In Fraternus, when we try to hone a virtue like fortitude, we are careful to note why we have fortitude. What brings it to life. If we lack the endurance to live a life of virtue, we must turn inward to see what is enthroned in our heart. If love animates our virtues, which it must to be Christian virtue, our endurance will not be for the sake of discipline itself, but for love. When our fortitude is lacking, we need to hate better. And to hate better, we need to beg God to increase our love for what is good, true, and beautiful – we need a greater love of God Himself. The fortitudinous man endures for what he loves. Find out what he loves and you’ll know why and what he’ll endure.
From Eusebius, quoted in The Catena Aurea:
For every man naturally dwells upon that which is the object of his desire, and thither he directs all his thoughts, where he supposes his whole interest to rest. If any one then has his whole mind and affections, which he calls the heart, set on things of this present life, he lives in earthly things. But if he has given his mind to heavenly things, there will his mind be; so that he seems with his body only to live with men, but with his mind to have already reached the heavenly mansion.
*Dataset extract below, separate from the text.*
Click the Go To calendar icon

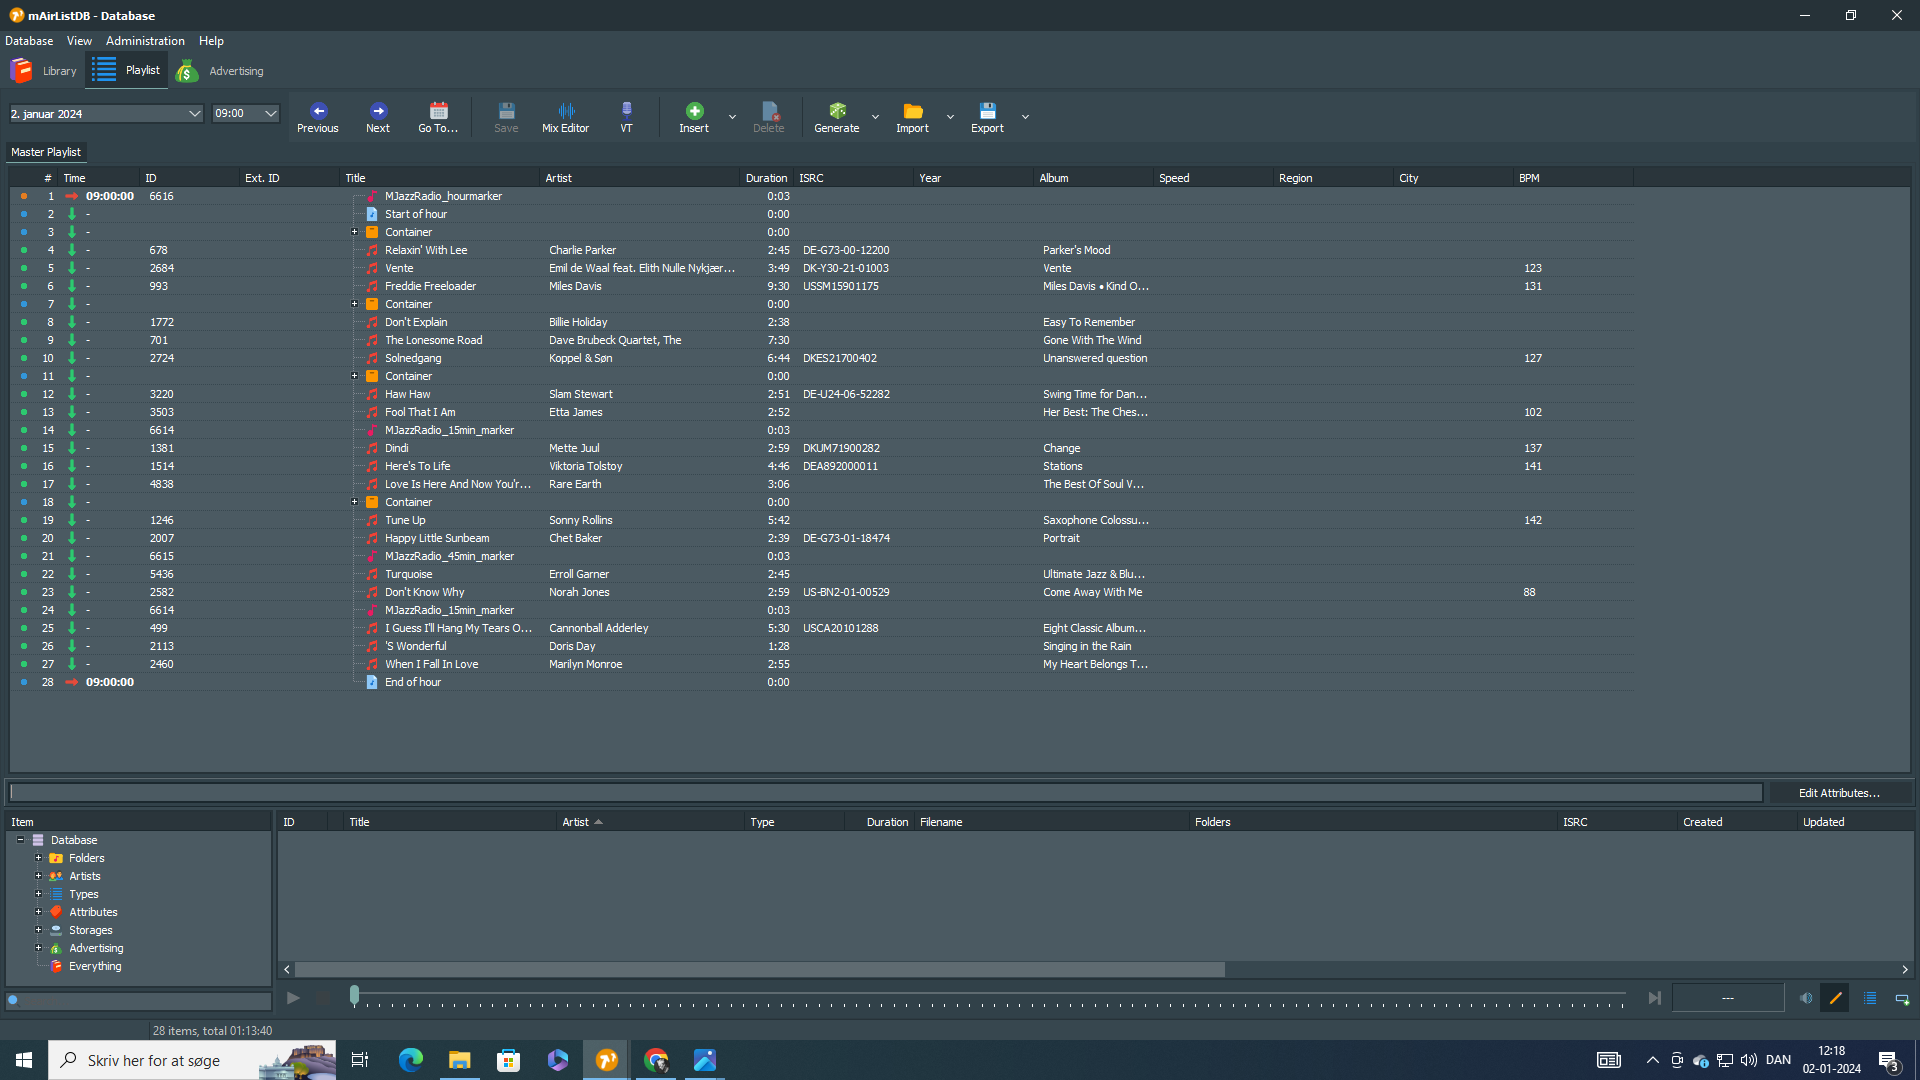tap(438, 111)
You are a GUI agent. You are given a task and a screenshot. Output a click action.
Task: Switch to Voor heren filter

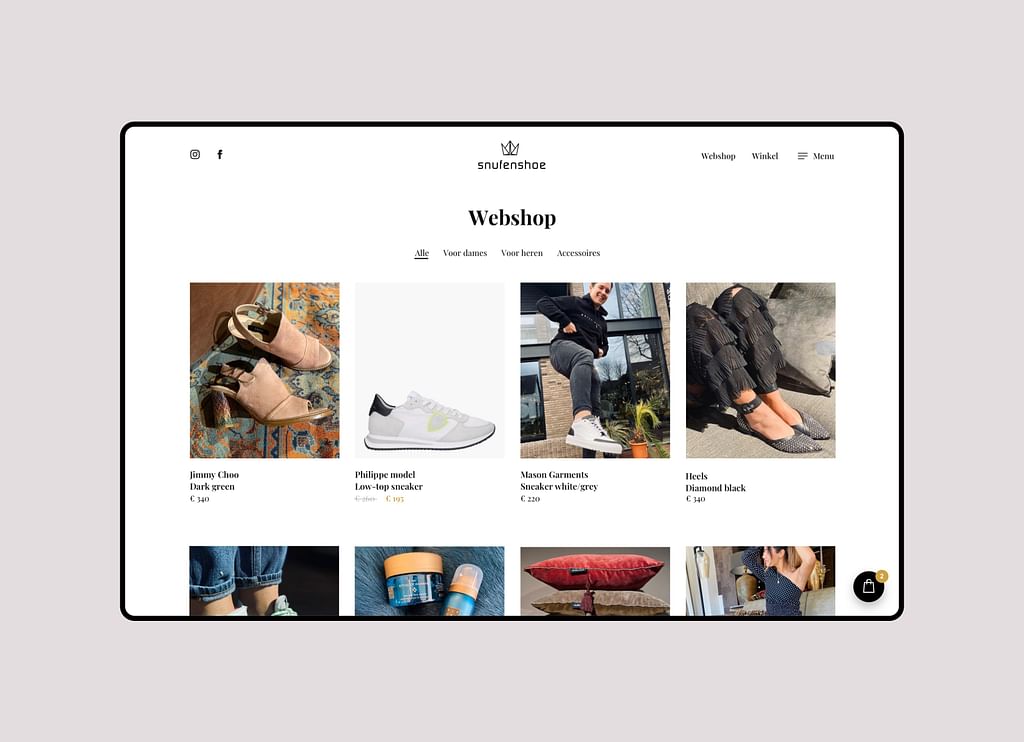point(522,253)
Catechism 2848: “Lead us not into temptation” implies a decision of the heart: “For where your treasure is, there will your heart be also. . . . No one can serve two masters.” “If we live by the Spirit, let us also walk by the Spirit.” In this assent to the Holy Spirit the Father gives us strength. “No testing has overtaken you that is not common to man. God is faithful, and he will not let you be tempted beyond your strength, but with the temptation will also provide the way of escape, so that you may be able to endure it.”